Original German WWII Late War Luftwaffe Take Down Fallschirmjäger Gravity Knife with Solingen RB Number
Original Item: Only One Available. This is a very nice example of a late-war produced Type II "Take down" version of the legendary Luftwaffe Fallschirmjäger-Messer, or German air force paratrooper knife (FJM or FKm), with a Solingen RB Nr on the blade. These knives utilize a four-inch (100 mm) telescoping (OTF), gravity-propelled locking blade. First produced in 1937, the FJM was issued to German flight crews and paratroops, primarily for the purpose of cutting a trapped parachutist from his rigging in case he landed with a tangled parachute, or became entangled in trees with the shroud lines. Though not intended for use as a fighting knife, the FJM's blade could be and was used as a close combat weapon when necessary.

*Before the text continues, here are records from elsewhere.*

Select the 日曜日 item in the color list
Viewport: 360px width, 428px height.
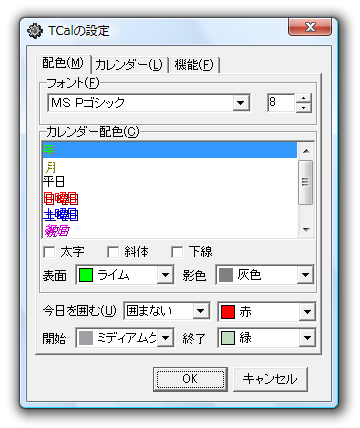pos(170,199)
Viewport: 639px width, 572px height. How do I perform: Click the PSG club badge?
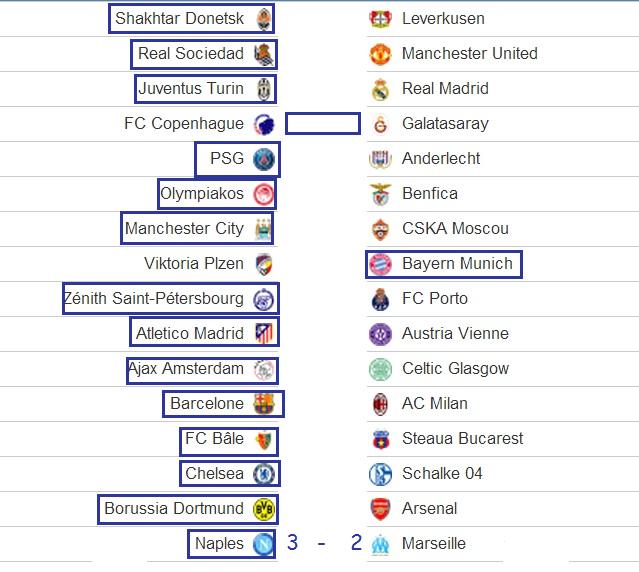click(264, 159)
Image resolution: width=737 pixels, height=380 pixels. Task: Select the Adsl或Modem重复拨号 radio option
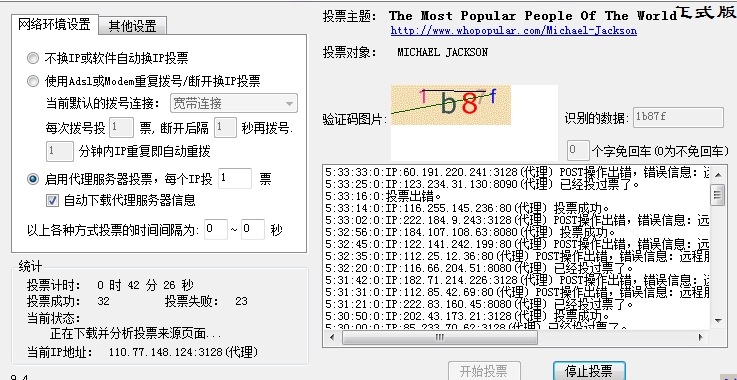[x=33, y=81]
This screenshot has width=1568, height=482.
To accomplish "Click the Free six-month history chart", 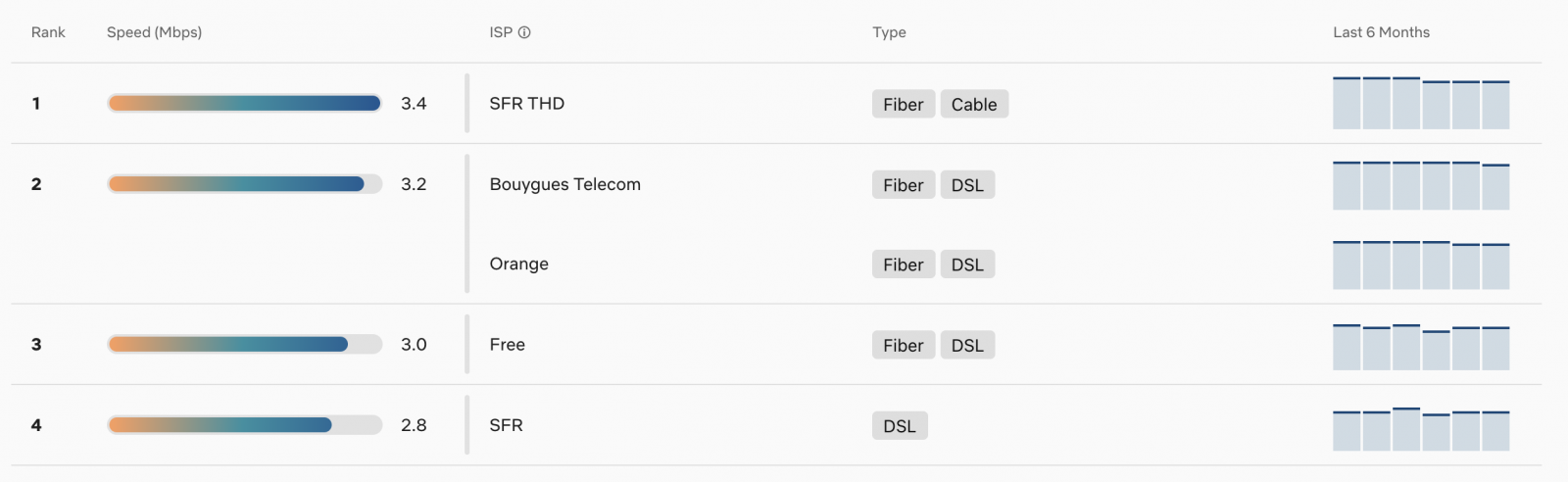I will click(x=1420, y=347).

The Luftwaffe Fallschirmjäger-Messer uses a sliding blade inside a metal gripframe, which was originally fitted with smooth wood scales, usually of beech or walnut. The blade itself is a relatively blunt spear-point, and the profile is flat ground, tapering to a utility edge. To open the blade, the user points the FJM downwards while flipping up the fulcrum-style operating lever, allowing gravity to draw out the blade to its fullest extent. Releasing the lever locks the blade into position. The FJM may also be opened by flipping the blade release lever while flicking the wrist holding the knife, causing the blade to extend. The FJM was also equipped with a folding marlinspike or awl. Primarily intended for untangling rope knots, it can also be used as a prying tool. The FJM's spike does not lock when opened and was never intended to be used as a combat weapon, though individual German paratroopers may have employed it as such.
There are three principal types of wartime-era Luftwaffe Fallschirmjäger-Messers. The Type I FKm has wood scales (handle), was made from 1937-1941, and unlike successive models, has no 'takedown' capability. The Type II FKm is the same knife, but with takedown features, and was produced from 1941 to the end of World War II.
This example of the Type II FKm (FJM) is in very good condition, and is has a fine carbon steel blade, with anodized and plated steel components making up the rest of the knife. The blade does have some staining now, and the black anodized coating is worn in many places on the knife. The number 1720 is stamped on the bottom of the cross guard, the blade base, and on the end of the blade channel. The catch and spring are both marked with number 220. Whether this is just a mistake or parts were swapped out, we do not know. There is also arrow on cross guard and interior to indicate the correct orientation when reassembling the knife.
The "take-down" ability allows the cross guard to be removed, and the body/sheath opens with the end ring as a hinge. The blade can then be removed for servicing, and the interior can be cleaned to ensure the blade moves freely. On this example, the take-down ability functions perfectly, and the release and marlingspike springs are intact with no cracks. This is a fully functional example, and the blade of this knife is in very good condition. It retains some of the original cross grain, and is still partly sharp, though it has been sharpened after production. It has light staining overall, as pictured.
The grip plates are of walnut with the standard four retaining rivets on each side. These plates are in good condition, though there is some cracking and wear on the side with the take down button.
The base of the marlinspike has an additional marking on it, indicating the manufacturer of the knife:
German RB Numbers, or Reichsbetriebsnummer, also known as the National Business Number, were an alternative to the 3 letter codes in use late in the war. The first number 0 is the prefix for "industry", while 0561 is the location code for Solingen, the largest and best blade producing city in Germany. From what we can tell from records, contractor 0019 is thought to be Paul Weyersberg, a well known name in Solingen. There is unfortunately not much information out there on the RB number system.
The take-down version of the gravity knives are becoming extremely difficult to locate. This is the first example that we have had in decades of business. Ready to display!